The project’s purpose is to predict the number of COVID-19 cases in South Korea with SIR modeling.
SIR modeling takes in dynamics of the COVID-19 outbreak as parameters and that is where the acronym is derived from. Those parameters are Susceptibles, Infected, and Recovered for a given time.
Data Set
We are using time series data from the GitHub datasets repository. The data has been cleaned and normalized for public use. The data is sourced from the team at Johns Hopkins University Center for Systems Science and Engineering (CSSE) who have been maintaining and collecting data from around the world.
Relevant Links:
https://github.com/datasets/covid-19
https://github.com/CSSEGISandData/COVID-19
# Loading Libraries
library('ggplot2')
library('deSolve')
library('EpiDynamics')
library('dplyr')
# Reading Data
df <- read.csv("time-series-19-covid-combined.csv", header = TRUE, sep =",")
Exploratory Data Analysis
We filtered the data for only South Korea and visualize the cumulative total of cases since January 22, 2020.

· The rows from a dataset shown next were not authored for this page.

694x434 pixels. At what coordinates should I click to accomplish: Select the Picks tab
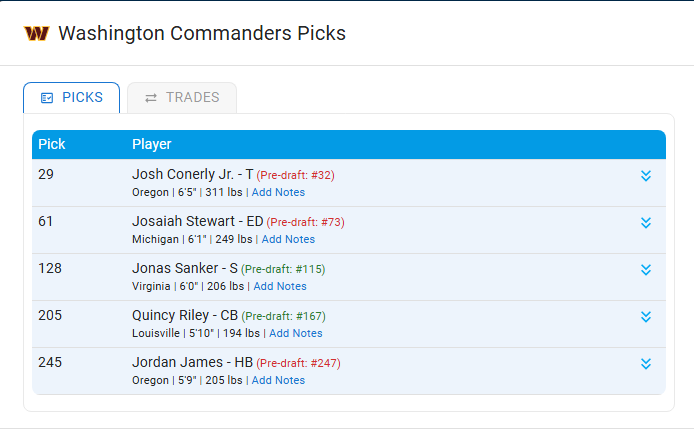72,98
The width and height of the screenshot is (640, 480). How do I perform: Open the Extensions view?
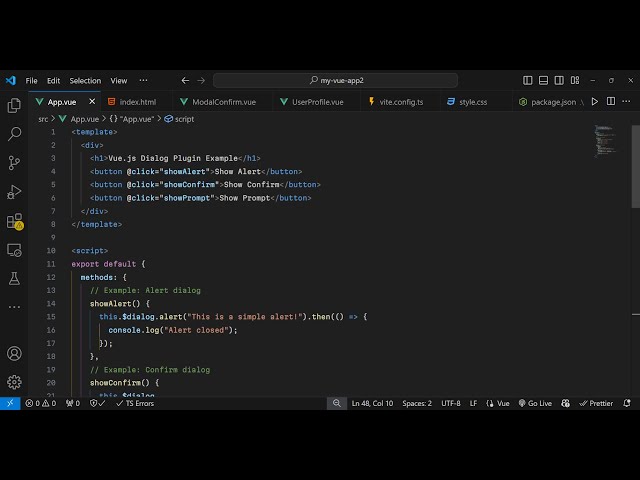14,221
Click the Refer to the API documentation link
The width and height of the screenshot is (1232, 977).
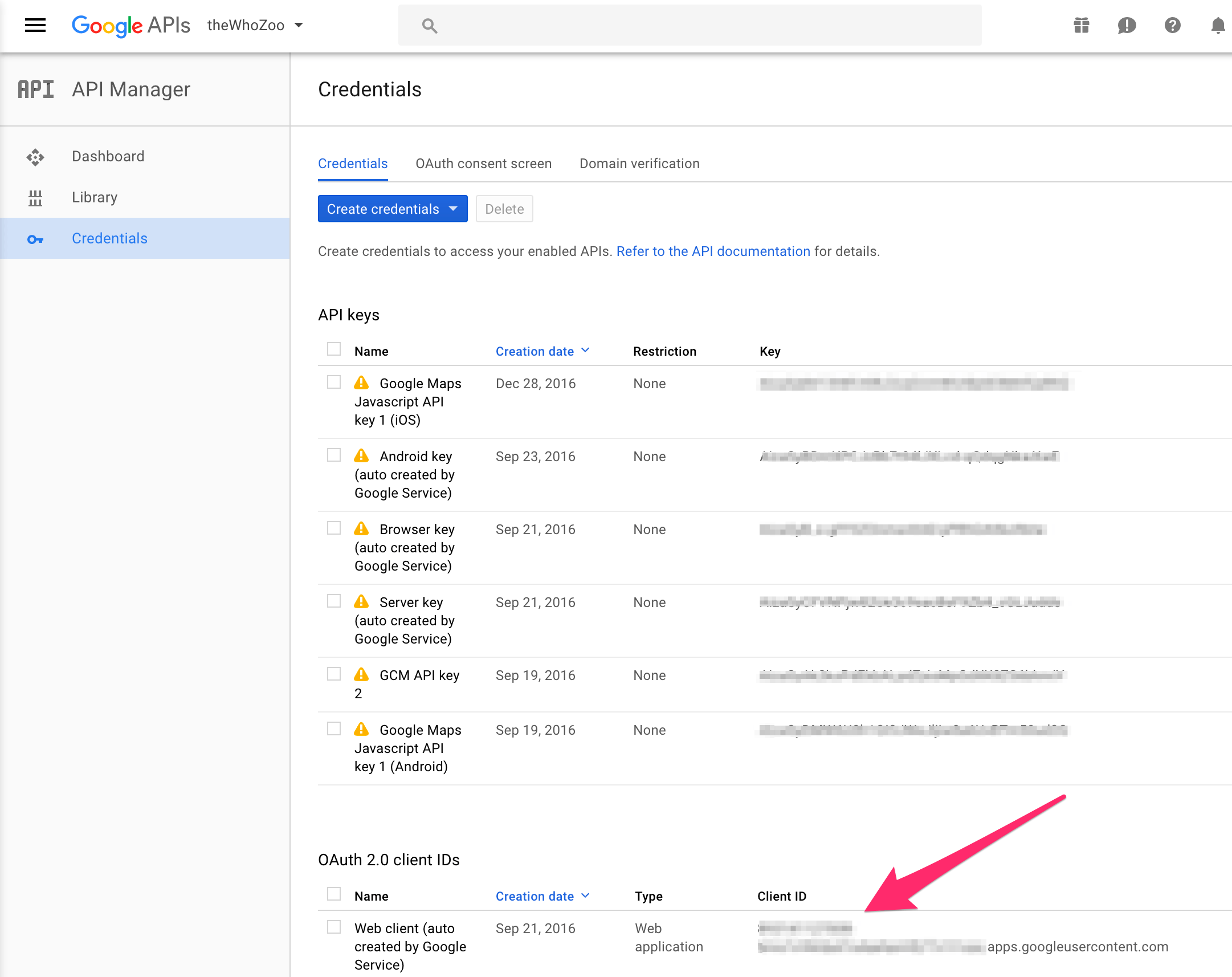(x=713, y=251)
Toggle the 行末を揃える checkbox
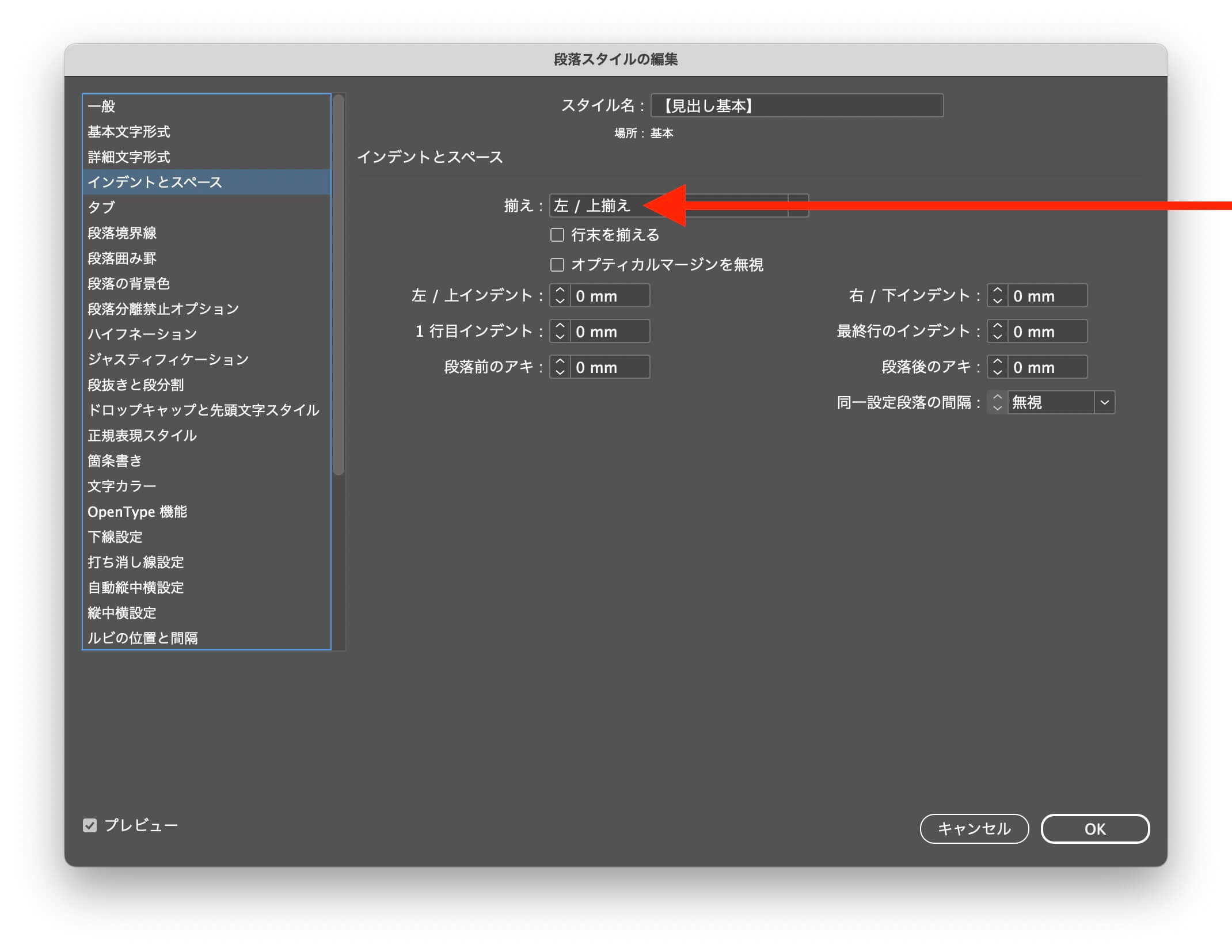Viewport: 1232px width, 952px height. click(x=557, y=235)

# Group the data by Country and Date
covidFilterData <- df %>%
dplyr::filter(Country.Region %in% c("Korea, South")) %>%
group_by(Date, Country.Region) %>%
summarise(Confirmed = sum(Confirmed), Deaths = sum(Deaths))

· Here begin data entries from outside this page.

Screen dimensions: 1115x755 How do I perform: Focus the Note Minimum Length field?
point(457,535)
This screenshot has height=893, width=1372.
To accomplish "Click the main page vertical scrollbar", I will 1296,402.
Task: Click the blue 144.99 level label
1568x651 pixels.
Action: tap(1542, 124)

# visualize confirmed cases by date
ggplot(data = covidFilterData, aes(x = as.Date(covidFilterData$Date, "%Y-%m-%d"), y = Confirmed, group = Country.Region)) +
geom_line(aes(color = Country.Region)) +
labs(x = 'Date', y = 'Cumulative Total') +
geom_point(aes(color=Country.Region))+
ggtitle("Covid-19 Confirmed Cases by Date")+
scale_y_continuous(labels=scales::number_format(scale=.001, suffix="K")) +
scale_x_date(date_labels="%m-%d", date_breaks="1 week", limits=as.Date(c('2020-01-22', '2020-04-17'))) +
theme(axis.text.x = element_text(angle = 45, hjust = 1))
Compiling the SIR Model
We estimated South Korea’s population and compiled the SIR model to take time
, state
, and parameters
(estimates of the avgContacts
and recoverRate
) as inputs. The SIR model estimates the number of cases of Susceptibles, Infected, and Recovered for a given time. avgContacts
is the average number of people contacts per person and recoverRate
is the recovery rate. We calculate avgContacts
and recoverRate
by minimizing the Residual Sum of Squares.
# South Korea population
p <- 51178579
SK <- subset(df, Country.Region == "Korea, South")

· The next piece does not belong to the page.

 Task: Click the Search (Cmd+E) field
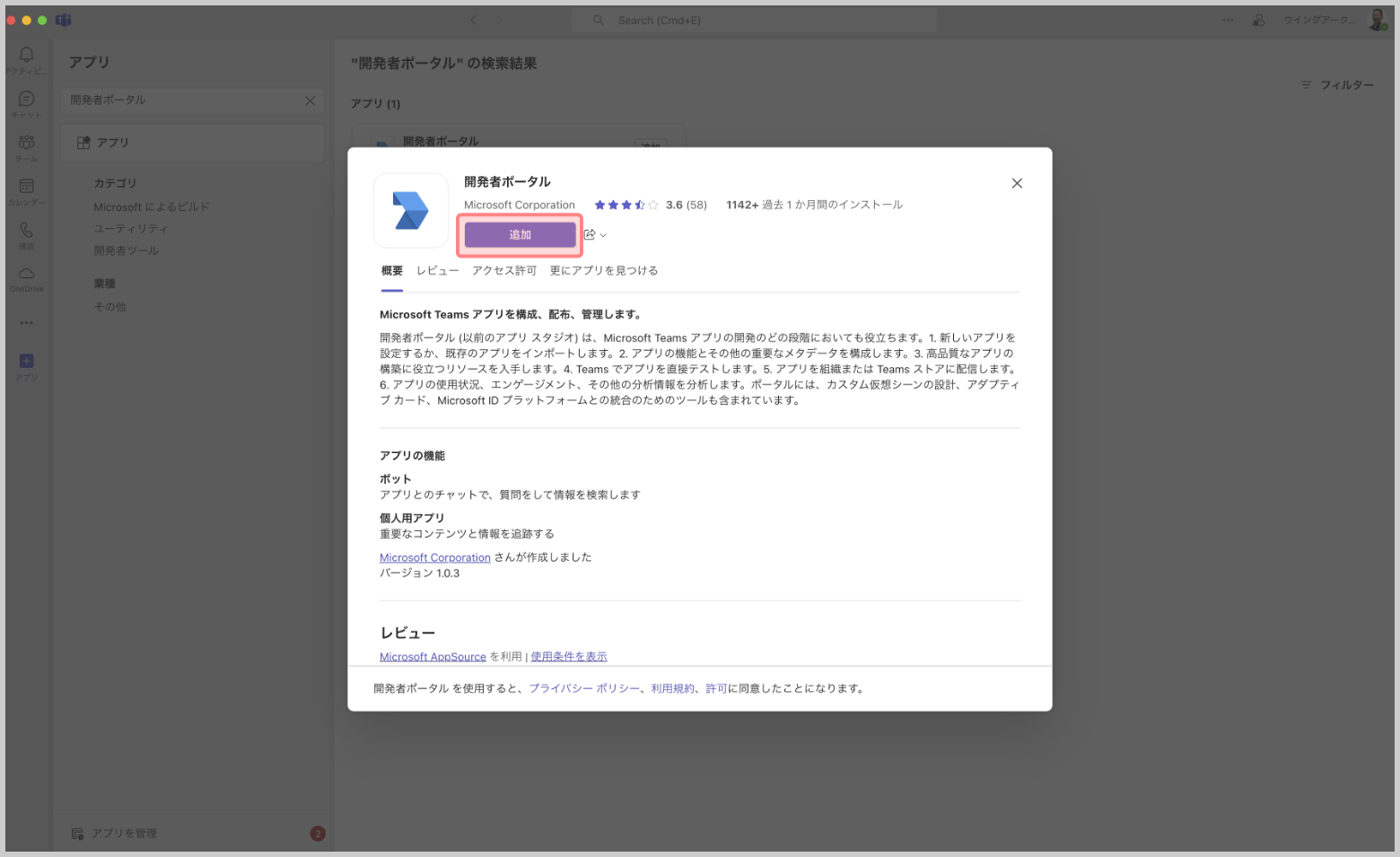(754, 21)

colnames(SK)[6] <- "cases"
SK$Date <- as.Date(SK$Date)
# SIR Model
SIR <- function(time, state, parameters) {
par <- as.list(c(state, parameters))
with(par, {
dS <- -avgContacts/p * I * S
dI <- avgContacts/p * I * S - recoverRate * I
dR <- recoverRate * I
list(c(dS, dI, dR))
})
}
# Number of Confirmed COVID-19 Cases
infected <- as.integer(SK$cases)
time <- 1:length(infected)
init <- c(S = p-infected[1], I = infected[1], R = 0)
# Residual Sum of Squares
library(deSolve)
RSS <- function(parameters) {
names(parameters) <- c("avgContacts", "recoverRate")
out <- ode(y = init, times = time, func = SIR, parms = parameters)
fit <- out[ , 3]
sum((infected - fit)^2)
}
Training the SIR Model
Training the SIR model by using R’s optim function to optimize the parameters and finding estimates for avgContacts
and recoverRate
.
# Initializing the Optimizer
opt <- optim(c(0.5, 0.5), RSS, method = "L-BFGS-B", lower = c(0, 0), upper = c(1, 1))
# Estimating avgContacts and recoverRate Parameters
opt_par <- setNames(opt$par, c("avgContacts", "recoverRate"))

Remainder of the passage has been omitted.